---------- Working data

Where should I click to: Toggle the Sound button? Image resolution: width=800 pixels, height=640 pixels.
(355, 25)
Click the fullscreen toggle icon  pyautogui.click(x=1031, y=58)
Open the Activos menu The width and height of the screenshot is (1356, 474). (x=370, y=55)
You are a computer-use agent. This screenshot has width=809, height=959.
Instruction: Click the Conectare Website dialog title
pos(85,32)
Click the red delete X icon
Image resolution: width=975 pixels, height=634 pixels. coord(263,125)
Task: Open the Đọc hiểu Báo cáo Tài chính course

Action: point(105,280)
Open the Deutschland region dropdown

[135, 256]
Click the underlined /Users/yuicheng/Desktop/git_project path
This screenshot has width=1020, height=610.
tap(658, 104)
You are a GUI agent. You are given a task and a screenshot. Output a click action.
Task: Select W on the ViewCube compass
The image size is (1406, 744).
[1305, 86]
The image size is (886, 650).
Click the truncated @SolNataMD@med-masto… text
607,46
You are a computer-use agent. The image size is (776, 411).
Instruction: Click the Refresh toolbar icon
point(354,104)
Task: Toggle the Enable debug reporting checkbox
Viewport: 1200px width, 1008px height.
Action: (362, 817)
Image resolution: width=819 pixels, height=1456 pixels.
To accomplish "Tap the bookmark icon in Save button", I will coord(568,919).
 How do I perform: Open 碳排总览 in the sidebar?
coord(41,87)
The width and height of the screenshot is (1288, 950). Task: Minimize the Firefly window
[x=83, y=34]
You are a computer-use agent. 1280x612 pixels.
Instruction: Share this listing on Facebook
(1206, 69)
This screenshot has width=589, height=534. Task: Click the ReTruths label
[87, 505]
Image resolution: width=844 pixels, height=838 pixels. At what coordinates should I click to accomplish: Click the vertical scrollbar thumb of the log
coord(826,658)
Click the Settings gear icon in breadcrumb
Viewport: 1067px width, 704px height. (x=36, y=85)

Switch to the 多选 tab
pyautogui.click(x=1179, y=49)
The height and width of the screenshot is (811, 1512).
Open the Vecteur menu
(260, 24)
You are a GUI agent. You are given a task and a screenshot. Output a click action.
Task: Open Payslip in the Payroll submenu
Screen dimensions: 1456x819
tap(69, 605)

--------------------

__Action item__. Restate the records above word for word.

__Answer__.
Where should I click to: Toggle the Sound button? Image resolution: width=800 pixels, height=640 pixels.
(355, 25)
Click the fullscreen toggle icon  pyautogui.click(x=1031, y=58)
Open the Activos menu The width and height of the screenshot is (1356, 474). (x=370, y=55)
You are a computer-use agent. This screenshot has width=809, height=959.
Instruction: Click the Conectare Website dialog title
pos(85,32)
Click the red delete X icon
Image resolution: width=975 pixels, height=634 pixels. coord(263,125)
Task: Open the Đọc hiểu Báo cáo Tài chính course

Action: point(105,280)
Open the Deutschland region dropdown

[135, 256]
Click the underlined /Users/yuicheng/Desktop/git_project path
This screenshot has width=1020, height=610.
tap(658, 104)
You are a GUI agent. You are given a task and a screenshot. Output a click action.
Task: Select W on the ViewCube compass
The image size is (1406, 744).
[1305, 86]
The image size is (886, 650).
Click the truncated @SolNataMD@med-masto… text
607,46
You are a computer-use agent. The image size is (776, 411).
Instruction: Click the Refresh toolbar icon
point(354,104)
Task: Toggle the Enable debug reporting checkbox
Viewport: 1200px width, 1008px height.
Action: (362, 817)
Image resolution: width=819 pixels, height=1456 pixels.
To accomplish "Tap the bookmark icon in Save button", I will coord(568,919).
 How do I perform: Open 碳排总览 in the sidebar?
coord(41,87)
The width and height of the screenshot is (1288, 950). Task: Minimize the Firefly window
[x=83, y=34]
You are a computer-use agent. 1280x612 pixels.
Instruction: Share this listing on Facebook
(1206, 69)
This screenshot has width=589, height=534. Task: Click the ReTruths label
[87, 505]
Image resolution: width=844 pixels, height=838 pixels. At what coordinates should I click to accomplish: Click the vertical scrollbar thumb of the log
coord(826,658)
Click the Settings gear icon in breadcrumb
Viewport: 1067px width, 704px height. (x=36, y=85)

Switch to the 多选 tab
pyautogui.click(x=1179, y=49)
The height and width of the screenshot is (811, 1512).
Open the Vecteur menu
(260, 24)
You are a GUI agent. You are given a task and a screenshot. Output a click action.
Task: Open Payslip in the Payroll submenu
Screen dimensions: 1456x819
tap(69, 605)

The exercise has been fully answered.